— BEGIN —
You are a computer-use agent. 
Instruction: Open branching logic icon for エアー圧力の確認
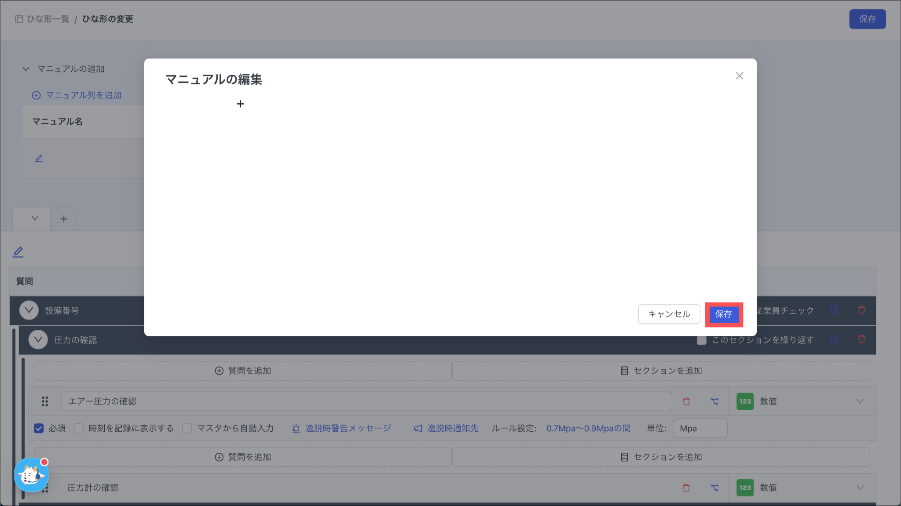[x=714, y=401]
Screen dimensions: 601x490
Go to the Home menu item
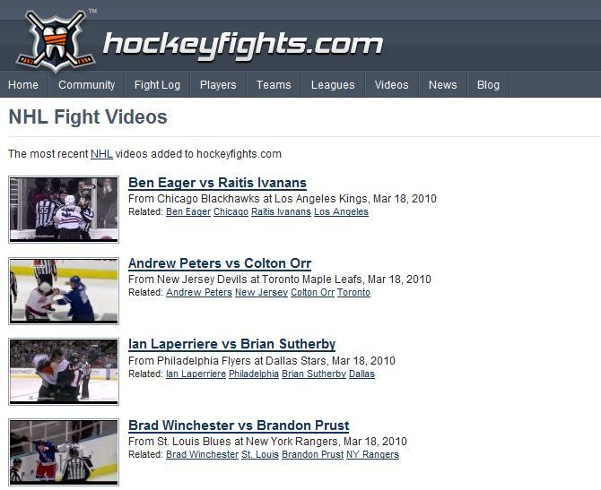tap(23, 84)
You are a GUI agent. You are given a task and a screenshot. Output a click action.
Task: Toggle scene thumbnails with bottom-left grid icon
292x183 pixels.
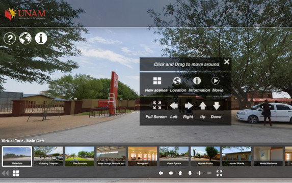coord(16,173)
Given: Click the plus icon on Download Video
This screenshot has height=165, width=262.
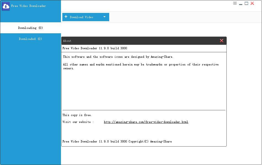Looking at the screenshot, I should [x=66, y=17].
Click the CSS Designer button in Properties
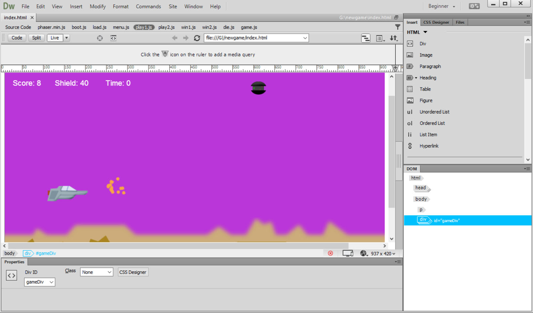Screen dimensions: 533x313 [133, 272]
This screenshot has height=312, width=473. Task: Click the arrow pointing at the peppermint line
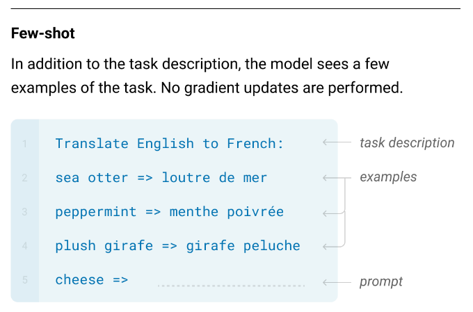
— END —
**Work to be completed**
Count the lines in the items above that contain the string "agent" and reply with only that number.

**Answer**
2